Many of these problems can be eliminated by being proactive rather than reactive when it comes to infrastructure. This means taking into account historical community issues and understanding both the current and future needs of a population.


The development of employment clusters

Another reason why people want to live in inner urban areas is that it tends to be where they work.

Employment clustering can be a solution to this far too common issue. Existing areas where job opportunities lie beyond the city limits (like small-scale manufacturing areas) can be identified. Planning authorities, local councils, and state governments can then dig in and create conditions that encourage employers to relocate and expand, as well as make the area more attractive to populations.

The great thing about this concept is that it doesn’t have to consume a lot of time or resources.
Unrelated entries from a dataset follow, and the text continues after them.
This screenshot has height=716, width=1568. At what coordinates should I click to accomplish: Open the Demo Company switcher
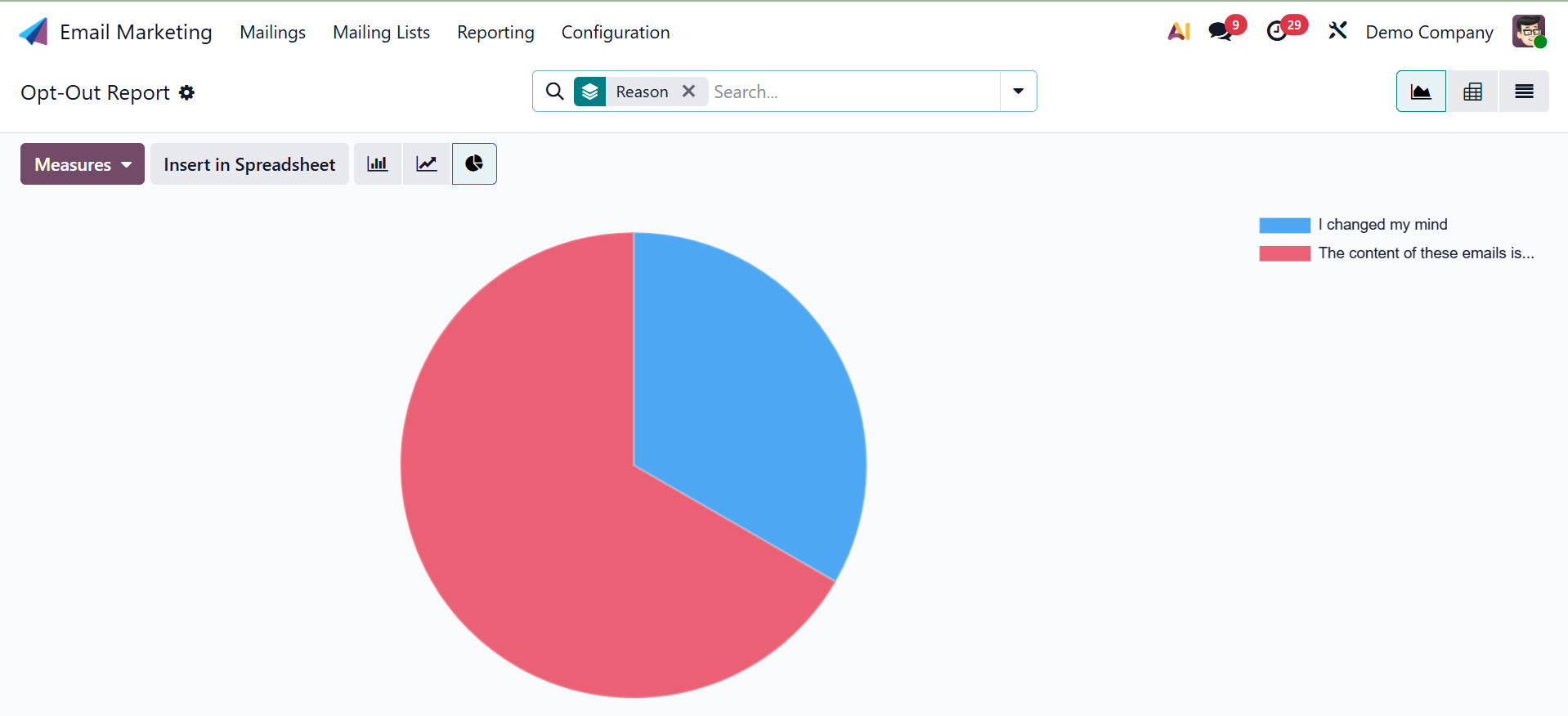1429,32
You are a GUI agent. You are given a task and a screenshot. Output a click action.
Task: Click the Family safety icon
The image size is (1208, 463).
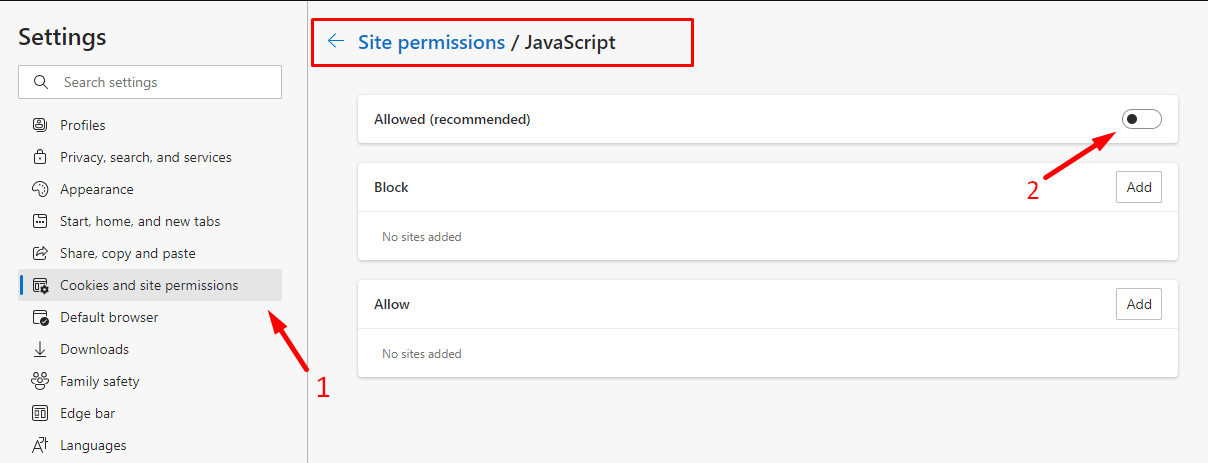(40, 381)
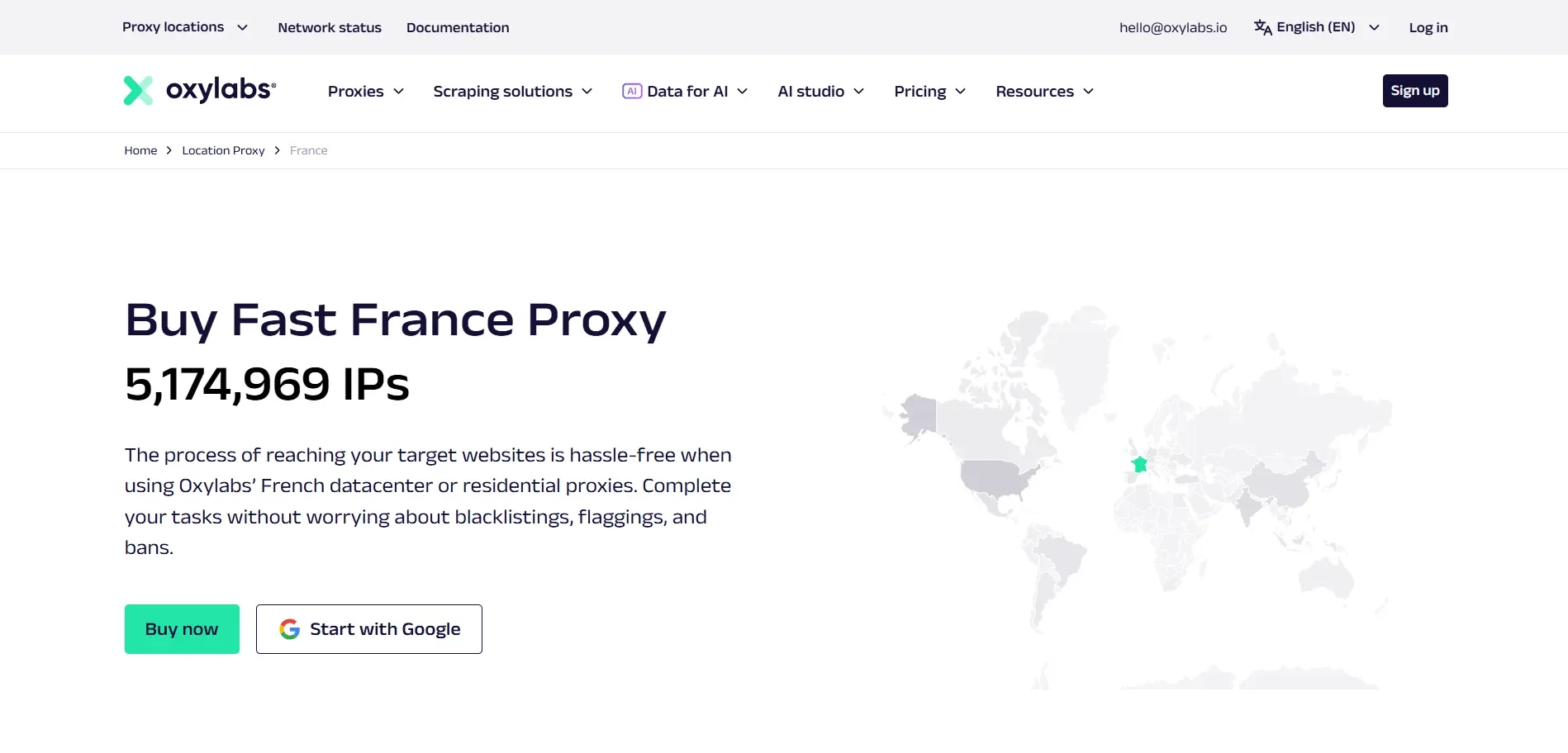Click the breadcrumb chevron after Home
The width and height of the screenshot is (1568, 753).
click(x=169, y=150)
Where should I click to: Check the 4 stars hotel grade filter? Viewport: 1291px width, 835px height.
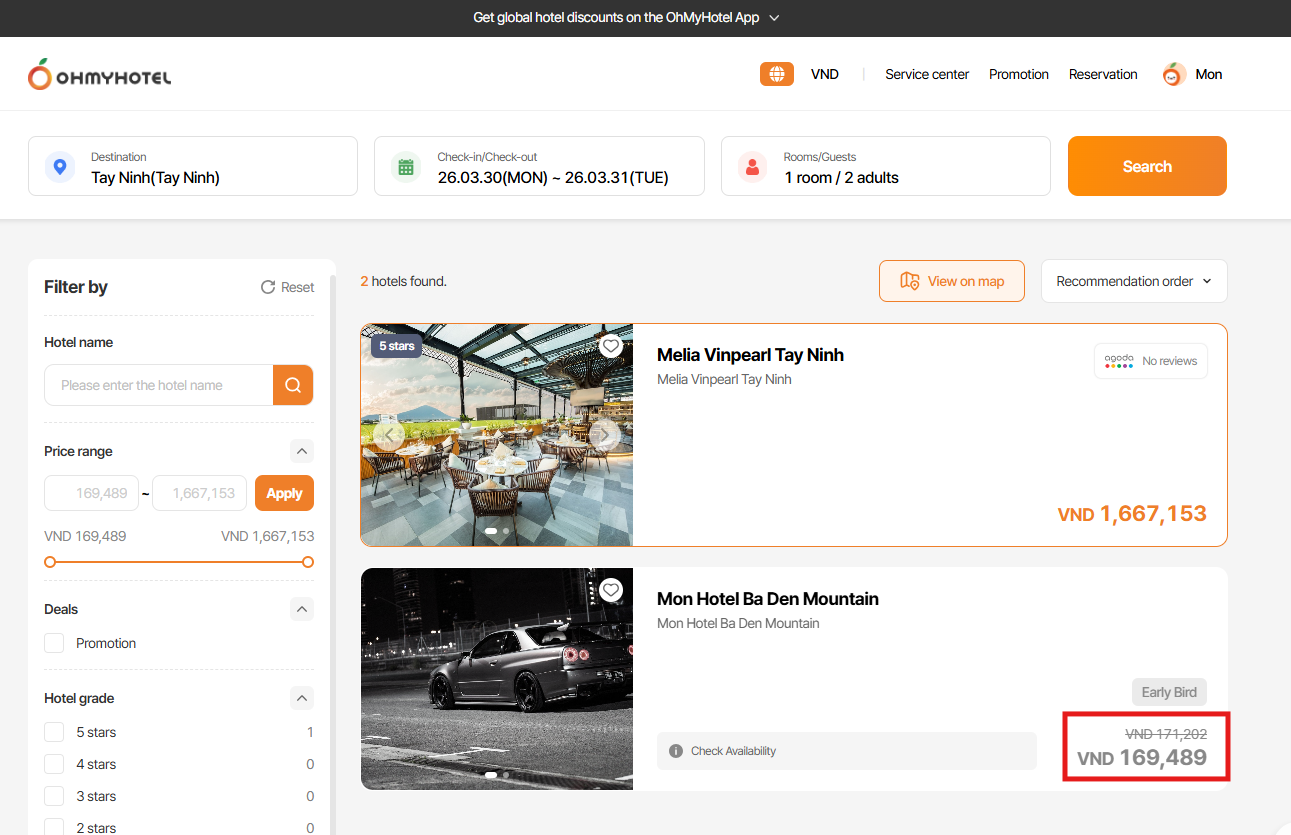click(54, 764)
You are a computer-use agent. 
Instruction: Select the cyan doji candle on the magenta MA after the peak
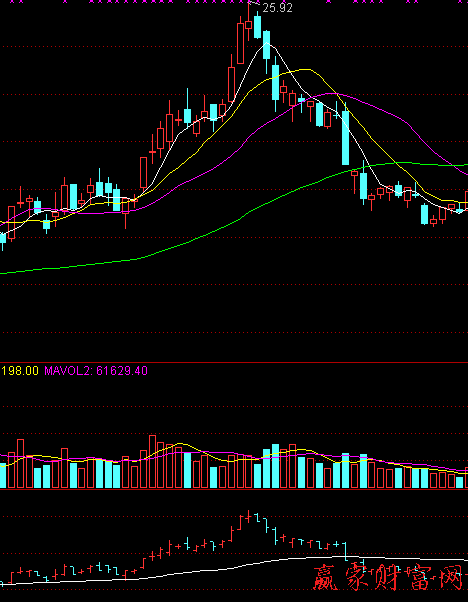click(301, 100)
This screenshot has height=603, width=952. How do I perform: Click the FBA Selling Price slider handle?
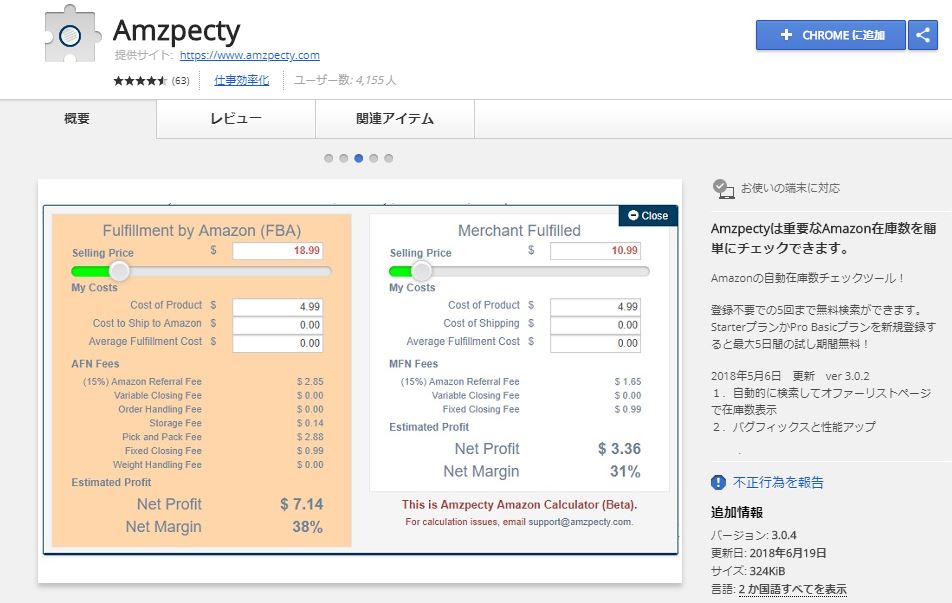[119, 271]
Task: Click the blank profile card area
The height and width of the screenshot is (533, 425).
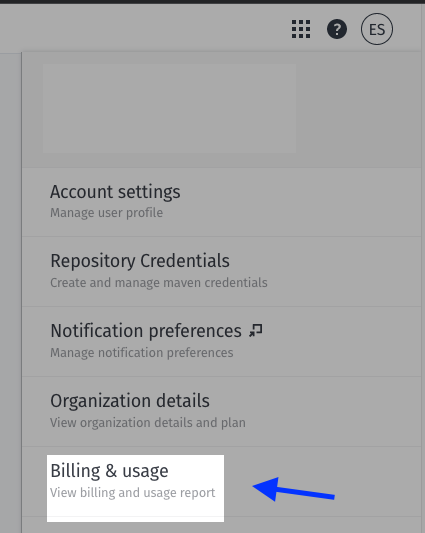Action: pyautogui.click(x=169, y=108)
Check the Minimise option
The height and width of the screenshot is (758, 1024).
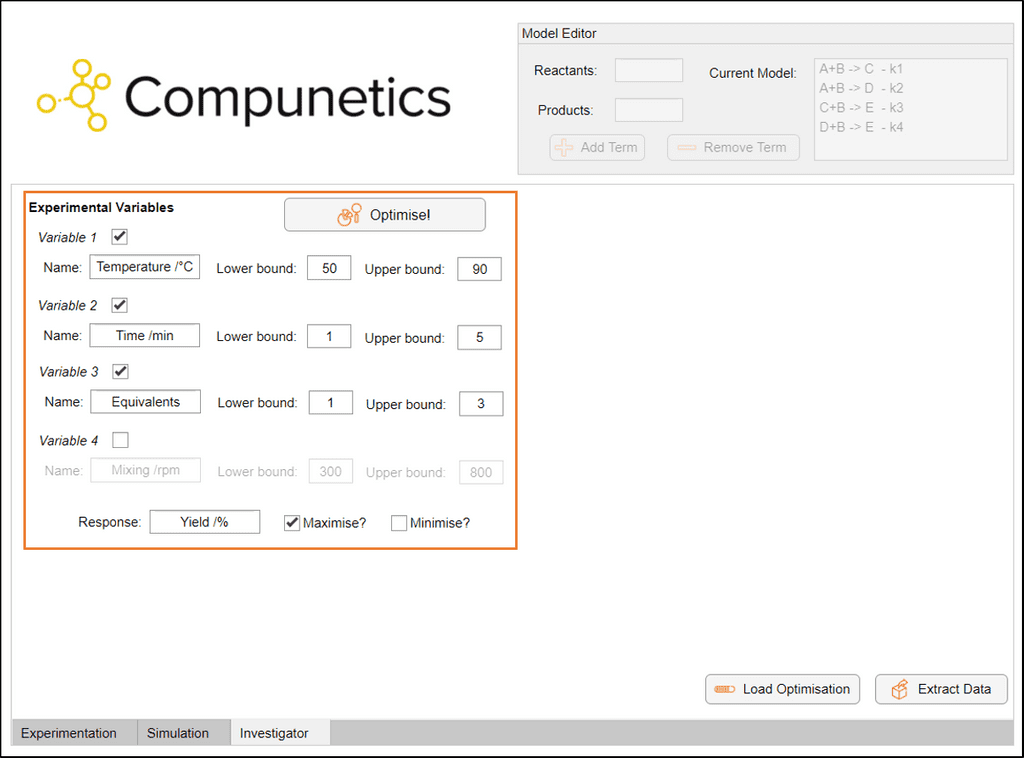click(x=398, y=523)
It can be as simple as:

  • Creating green spaces
  • Providing basic amenities (such as a community or recreational centre)
  • Having a variety of dining options available
  • Building bike lanes


The reduction of travel time

State and local governments largely subsidise public transportation. If the full cost were passed to the commuters, the extravagant fares would price a lot of people out of using it. This would likely result in another fare increase to account for those losses, forcing the remaining commuters to pay higher fees which would again reduce the number of people using the service.

We can avoid this vicious cycle, while also saving governments resources, by creating plans allowing people to either work at home or closer to their employer. Local authorities can be incentivised to develop “co-working” areas or hubs so that employees only spend upwards of 15 minutes travelling to a suburban or neighbourhood hub rather than endure a long commute into the city.

The smart city planners of today are building the cities of tomorrow. To do so effectively means recognising past flaws, expanding our perspectives, and working strategically in order to build new and sustainable smart Australian communities.